Chinmay Gajul for AWS Community Builders

Posted on Apr 23

Image Generation using Amazon Nova Canvas

#ai #awschallenge #amazonnova #aiengineeringmonth

🧠 Overview

The Image Generator is a web-based application that allows users to generate custom images using text or voice prompts. It utilizes AWS services such as Amazon Bedrock's Nova Canvas model for image generation and AWS Transcribe for converting voice input into text. The application has a React + HTML/CSS frontend, a FastAPI backend hosted on an EC2 instance, and uses Amazon S3 for image storage.

🎥 Image Showcase

Check out these cool images the web-based application generated using Amazon Nova Canvas:

🎥 Demo Video

Want to see it in action?

👉 Watch the full working demo of the Image Generator

✨ Amazon Nova Canvas Model - Why and How I Used It

The Amazon Nova Canvas model was chosen for its:

✨ Photorealistic image generation capabilities.
⏱ Low-latency inference through Amazon Bedrock.
🧠 Structured prompt compatibility, allowing controlled and formatted input.
🔌 Seamless API integration with Bedrock, reducing the need for infrastructure management.

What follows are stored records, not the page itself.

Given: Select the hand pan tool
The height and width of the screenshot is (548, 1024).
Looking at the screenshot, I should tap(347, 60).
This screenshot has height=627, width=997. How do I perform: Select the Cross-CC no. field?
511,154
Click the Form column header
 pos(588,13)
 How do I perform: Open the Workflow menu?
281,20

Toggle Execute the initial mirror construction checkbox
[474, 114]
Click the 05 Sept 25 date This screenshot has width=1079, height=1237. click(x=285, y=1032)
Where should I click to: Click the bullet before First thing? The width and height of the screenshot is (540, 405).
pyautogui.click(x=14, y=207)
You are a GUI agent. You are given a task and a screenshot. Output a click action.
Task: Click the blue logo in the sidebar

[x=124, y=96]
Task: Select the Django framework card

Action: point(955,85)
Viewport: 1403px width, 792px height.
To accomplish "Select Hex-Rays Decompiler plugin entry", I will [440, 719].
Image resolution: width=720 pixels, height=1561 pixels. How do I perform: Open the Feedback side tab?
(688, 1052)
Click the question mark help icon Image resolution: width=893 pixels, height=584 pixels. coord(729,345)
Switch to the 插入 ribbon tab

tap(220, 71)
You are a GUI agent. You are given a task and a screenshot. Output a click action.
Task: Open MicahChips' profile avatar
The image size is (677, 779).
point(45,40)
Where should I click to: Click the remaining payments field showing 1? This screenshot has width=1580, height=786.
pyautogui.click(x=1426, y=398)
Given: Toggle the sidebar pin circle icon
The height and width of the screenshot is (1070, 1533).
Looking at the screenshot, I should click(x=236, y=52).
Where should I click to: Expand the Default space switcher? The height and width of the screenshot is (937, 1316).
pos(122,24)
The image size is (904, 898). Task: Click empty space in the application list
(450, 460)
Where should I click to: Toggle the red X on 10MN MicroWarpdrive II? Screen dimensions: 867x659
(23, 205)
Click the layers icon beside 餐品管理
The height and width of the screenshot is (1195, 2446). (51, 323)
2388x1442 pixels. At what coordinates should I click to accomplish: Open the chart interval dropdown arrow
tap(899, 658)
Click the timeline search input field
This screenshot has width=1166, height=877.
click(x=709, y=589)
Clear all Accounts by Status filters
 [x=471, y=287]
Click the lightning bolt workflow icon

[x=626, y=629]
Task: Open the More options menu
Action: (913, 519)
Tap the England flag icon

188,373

How I Used It (Technical Execution)

I have used the model via the Bedrock API by sending a structured message payload. Here’s how:

I have structured the input like a conversation, as expected by Nova Canvas.
The following is the core FastAPI code (main.py) that handles prompt input, connects to Amazon Bedrock, and returns the generated image:

from fastapi import FastAPI, Form, UploadFile, File
from fastapi.responses import StreamingResponse, JSONResponse
from fastapi.middleware.cors import CORSMiddleware
from io import BytesIO
import boto3
import base64
import json
import os
import time

app = FastAPI()

app.add_middleware(
    CORSMiddleware,
    allow_origins=["*"],
    allow_credentials=True,
    allow_methods=["*"],
    allow_headers=["*"],
)

# Clients
s3_client = boto3.client("s3")
transcribe_client = boto3.client("transcribe")
bedrock_client = boto3.client("bedrock-runtime", region_name="us-east-1")

# S3 bucket
BUCKET_NAME = "bedrock-video-generation-us-east-1-6jywv6"

@app.post("/generate")
async def generate_wallpaper(prompt: str = Form(...)):
    body = {
        "messages": [
            {
                "role": "user",
                "content": [{"text": prompt}]
            }
        ]
    }

    try:
        response = bedrock_client.invoke_model(
            modelId="amazon.nova-canvas-v1:0",
            contentType="application/json",
            accept="application/json",
            body=json.dumps(body)
        )

        response_body = json.loads(response["body"].read())
        base64_image = response_body["output"]["message"]["content"][0]["image"]["source"]["bytes"]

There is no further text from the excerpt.